[Opening EXERCISE INPUTS section]

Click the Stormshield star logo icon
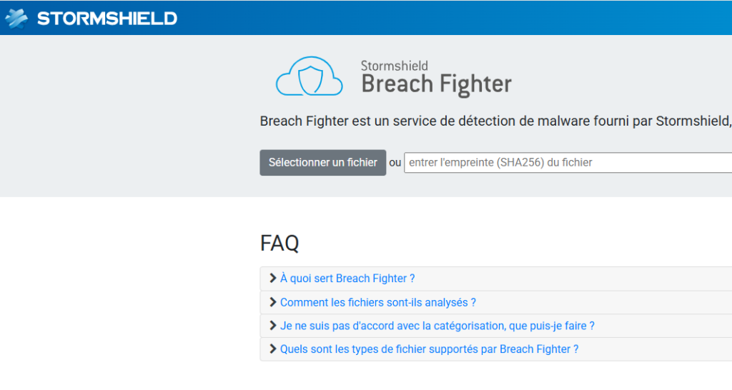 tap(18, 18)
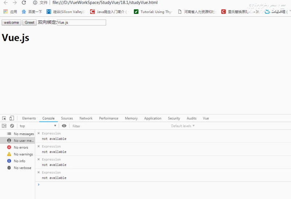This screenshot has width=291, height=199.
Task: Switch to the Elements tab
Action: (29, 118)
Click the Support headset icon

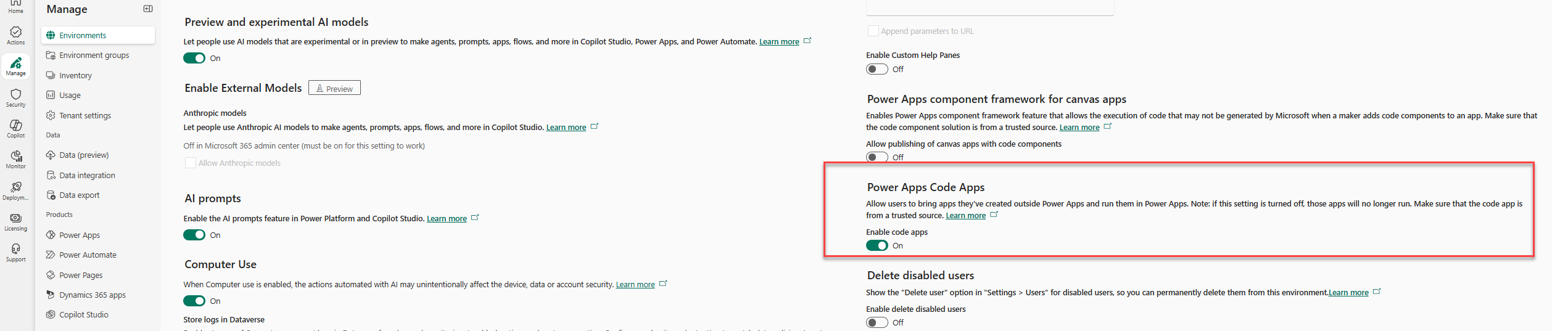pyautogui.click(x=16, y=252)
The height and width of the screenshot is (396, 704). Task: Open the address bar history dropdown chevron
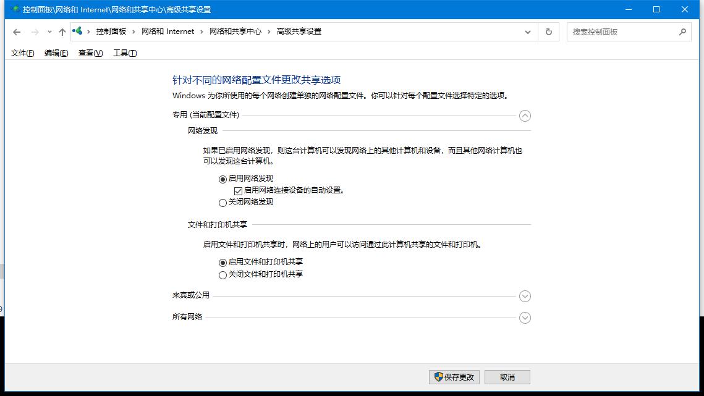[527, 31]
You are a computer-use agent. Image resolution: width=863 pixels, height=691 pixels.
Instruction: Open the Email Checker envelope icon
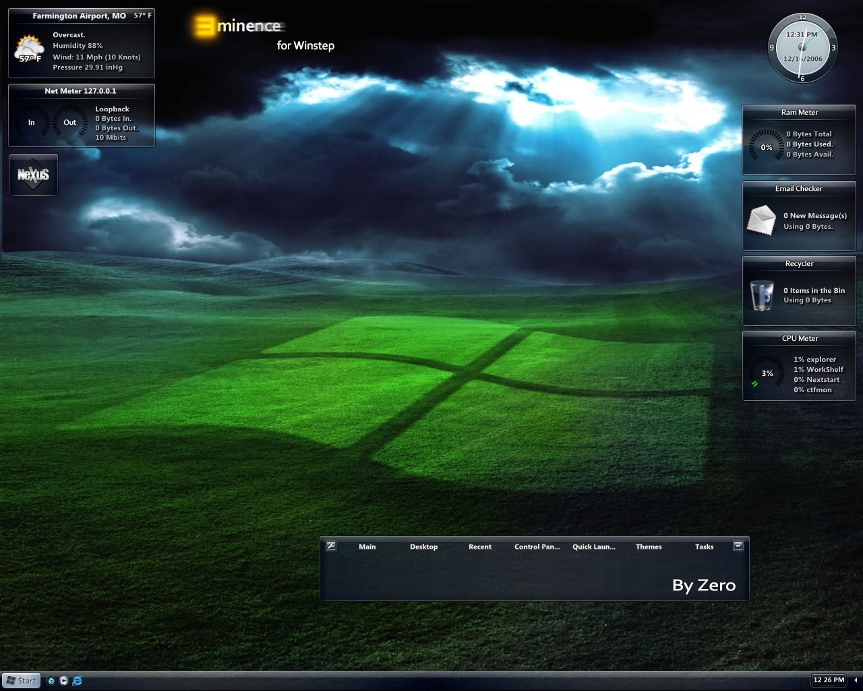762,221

[Closing EXERCISE INPUTS section]

### YOUR INSTRUCTIONS
Every line from the one containing "The height and" through the last line of the records is to be reproduced exactly, with pictures left out and nothing else given.

### SOLUTION
The height and width of the screenshot is (396, 704). Task: Open the address bar history dropdown chevron
[527, 31]
You are a computer-use agent. Image resolution: width=863 pixels, height=691 pixels.
Instruction: Open the Email Checker envelope icon
762,221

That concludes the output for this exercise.